The task. After going through the data, give the number of lines that contain the word "computer" as your sole answer.

Data in this exercise.
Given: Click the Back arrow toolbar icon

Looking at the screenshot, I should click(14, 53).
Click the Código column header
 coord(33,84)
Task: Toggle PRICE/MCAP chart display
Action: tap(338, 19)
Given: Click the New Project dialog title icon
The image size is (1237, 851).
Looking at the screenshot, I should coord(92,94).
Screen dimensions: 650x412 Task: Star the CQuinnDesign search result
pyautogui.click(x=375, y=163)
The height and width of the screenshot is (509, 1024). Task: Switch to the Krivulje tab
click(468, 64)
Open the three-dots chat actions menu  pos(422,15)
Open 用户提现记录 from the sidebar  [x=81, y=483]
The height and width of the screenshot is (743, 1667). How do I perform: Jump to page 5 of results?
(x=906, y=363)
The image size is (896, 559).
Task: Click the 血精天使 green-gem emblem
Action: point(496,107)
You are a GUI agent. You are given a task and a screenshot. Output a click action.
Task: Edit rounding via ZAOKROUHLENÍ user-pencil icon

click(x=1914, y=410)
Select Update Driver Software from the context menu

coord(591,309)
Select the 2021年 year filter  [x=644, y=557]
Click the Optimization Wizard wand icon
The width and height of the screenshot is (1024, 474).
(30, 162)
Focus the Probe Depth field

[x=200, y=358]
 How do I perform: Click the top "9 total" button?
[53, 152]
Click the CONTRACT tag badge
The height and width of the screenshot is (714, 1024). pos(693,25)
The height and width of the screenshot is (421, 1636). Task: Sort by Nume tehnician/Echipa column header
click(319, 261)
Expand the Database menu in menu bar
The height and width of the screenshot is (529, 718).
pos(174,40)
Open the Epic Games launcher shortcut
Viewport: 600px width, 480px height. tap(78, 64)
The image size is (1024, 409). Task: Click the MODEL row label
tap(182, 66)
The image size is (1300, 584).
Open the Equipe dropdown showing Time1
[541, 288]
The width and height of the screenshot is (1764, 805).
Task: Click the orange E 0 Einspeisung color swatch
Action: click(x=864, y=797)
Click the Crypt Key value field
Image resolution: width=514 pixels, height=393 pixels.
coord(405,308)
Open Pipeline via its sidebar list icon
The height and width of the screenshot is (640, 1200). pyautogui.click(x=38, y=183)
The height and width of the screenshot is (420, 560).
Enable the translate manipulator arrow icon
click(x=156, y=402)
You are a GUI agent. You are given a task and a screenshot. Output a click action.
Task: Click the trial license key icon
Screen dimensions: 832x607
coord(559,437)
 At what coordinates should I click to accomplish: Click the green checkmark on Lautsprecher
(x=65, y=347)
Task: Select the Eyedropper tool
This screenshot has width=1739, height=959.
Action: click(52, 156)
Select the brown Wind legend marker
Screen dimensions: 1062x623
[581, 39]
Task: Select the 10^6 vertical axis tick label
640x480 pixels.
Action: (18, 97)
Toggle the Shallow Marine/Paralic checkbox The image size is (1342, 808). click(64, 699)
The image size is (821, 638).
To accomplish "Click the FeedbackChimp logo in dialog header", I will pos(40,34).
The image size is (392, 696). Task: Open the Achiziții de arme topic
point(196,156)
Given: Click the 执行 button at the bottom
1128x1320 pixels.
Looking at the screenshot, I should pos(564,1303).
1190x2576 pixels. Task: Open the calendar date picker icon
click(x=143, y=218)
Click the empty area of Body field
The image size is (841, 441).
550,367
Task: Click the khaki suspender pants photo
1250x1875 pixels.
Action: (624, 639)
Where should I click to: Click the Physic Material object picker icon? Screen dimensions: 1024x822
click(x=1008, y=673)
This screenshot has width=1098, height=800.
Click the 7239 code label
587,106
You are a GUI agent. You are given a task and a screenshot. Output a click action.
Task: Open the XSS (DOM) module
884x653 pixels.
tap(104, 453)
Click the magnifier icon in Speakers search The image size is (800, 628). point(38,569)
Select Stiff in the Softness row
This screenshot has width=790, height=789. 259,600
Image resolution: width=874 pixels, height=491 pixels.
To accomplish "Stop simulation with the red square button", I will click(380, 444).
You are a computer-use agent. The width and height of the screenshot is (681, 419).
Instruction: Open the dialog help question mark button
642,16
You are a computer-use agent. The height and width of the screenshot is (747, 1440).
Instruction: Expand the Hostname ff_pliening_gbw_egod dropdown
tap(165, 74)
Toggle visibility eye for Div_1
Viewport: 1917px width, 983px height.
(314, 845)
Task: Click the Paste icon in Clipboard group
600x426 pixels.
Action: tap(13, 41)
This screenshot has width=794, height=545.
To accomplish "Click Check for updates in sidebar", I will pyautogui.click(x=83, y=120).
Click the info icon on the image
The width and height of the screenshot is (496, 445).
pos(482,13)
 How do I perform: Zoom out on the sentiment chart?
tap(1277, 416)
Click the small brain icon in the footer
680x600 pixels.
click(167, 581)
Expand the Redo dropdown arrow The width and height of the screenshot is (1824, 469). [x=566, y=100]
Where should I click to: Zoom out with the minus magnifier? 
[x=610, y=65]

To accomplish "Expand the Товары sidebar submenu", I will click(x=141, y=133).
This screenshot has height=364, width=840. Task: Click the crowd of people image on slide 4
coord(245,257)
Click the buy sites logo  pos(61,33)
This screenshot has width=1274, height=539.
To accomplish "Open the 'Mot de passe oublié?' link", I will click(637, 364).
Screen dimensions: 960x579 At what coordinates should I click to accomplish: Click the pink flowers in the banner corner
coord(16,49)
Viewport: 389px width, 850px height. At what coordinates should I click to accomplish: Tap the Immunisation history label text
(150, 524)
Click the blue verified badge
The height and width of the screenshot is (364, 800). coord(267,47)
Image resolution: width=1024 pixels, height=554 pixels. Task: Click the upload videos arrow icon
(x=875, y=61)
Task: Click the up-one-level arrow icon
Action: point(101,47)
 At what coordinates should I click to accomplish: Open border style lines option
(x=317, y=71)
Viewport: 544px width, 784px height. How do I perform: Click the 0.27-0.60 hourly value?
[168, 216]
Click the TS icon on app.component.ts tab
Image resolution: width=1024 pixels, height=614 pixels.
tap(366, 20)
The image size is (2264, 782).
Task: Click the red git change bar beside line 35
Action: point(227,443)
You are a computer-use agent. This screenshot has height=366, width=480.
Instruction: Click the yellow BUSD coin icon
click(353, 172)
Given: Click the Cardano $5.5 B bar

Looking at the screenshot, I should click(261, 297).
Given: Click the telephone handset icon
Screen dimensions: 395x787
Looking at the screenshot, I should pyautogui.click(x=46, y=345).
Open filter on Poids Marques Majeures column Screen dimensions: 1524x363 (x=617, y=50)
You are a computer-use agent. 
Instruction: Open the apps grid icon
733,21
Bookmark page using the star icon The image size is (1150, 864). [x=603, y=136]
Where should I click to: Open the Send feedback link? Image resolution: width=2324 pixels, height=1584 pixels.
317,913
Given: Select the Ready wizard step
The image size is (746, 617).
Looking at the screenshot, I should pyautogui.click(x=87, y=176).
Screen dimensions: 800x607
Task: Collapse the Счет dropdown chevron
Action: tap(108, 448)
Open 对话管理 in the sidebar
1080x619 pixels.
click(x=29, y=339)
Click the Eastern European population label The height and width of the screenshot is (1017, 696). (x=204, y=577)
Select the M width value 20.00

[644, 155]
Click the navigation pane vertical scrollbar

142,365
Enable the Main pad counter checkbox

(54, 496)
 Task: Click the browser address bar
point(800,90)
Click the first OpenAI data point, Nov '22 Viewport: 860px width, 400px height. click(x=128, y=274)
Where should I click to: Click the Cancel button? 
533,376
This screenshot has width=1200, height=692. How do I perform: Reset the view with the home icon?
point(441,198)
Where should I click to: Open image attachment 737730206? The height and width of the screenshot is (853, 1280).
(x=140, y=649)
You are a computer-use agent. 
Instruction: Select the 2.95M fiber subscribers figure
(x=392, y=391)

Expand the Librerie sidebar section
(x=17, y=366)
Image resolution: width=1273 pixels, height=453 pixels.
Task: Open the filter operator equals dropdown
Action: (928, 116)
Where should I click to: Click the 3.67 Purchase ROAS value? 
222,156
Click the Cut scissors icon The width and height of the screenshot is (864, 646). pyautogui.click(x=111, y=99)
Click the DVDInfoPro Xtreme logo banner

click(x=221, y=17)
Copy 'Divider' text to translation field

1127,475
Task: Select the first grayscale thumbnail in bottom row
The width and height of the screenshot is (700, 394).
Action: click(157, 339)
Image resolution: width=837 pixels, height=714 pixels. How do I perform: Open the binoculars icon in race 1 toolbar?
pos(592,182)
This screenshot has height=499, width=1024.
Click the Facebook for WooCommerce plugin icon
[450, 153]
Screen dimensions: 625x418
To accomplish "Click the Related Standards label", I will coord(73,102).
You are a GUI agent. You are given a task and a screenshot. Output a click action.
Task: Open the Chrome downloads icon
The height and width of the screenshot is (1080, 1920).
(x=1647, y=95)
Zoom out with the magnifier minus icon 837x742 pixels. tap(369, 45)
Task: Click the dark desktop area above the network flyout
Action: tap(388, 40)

Solution to this problem. 5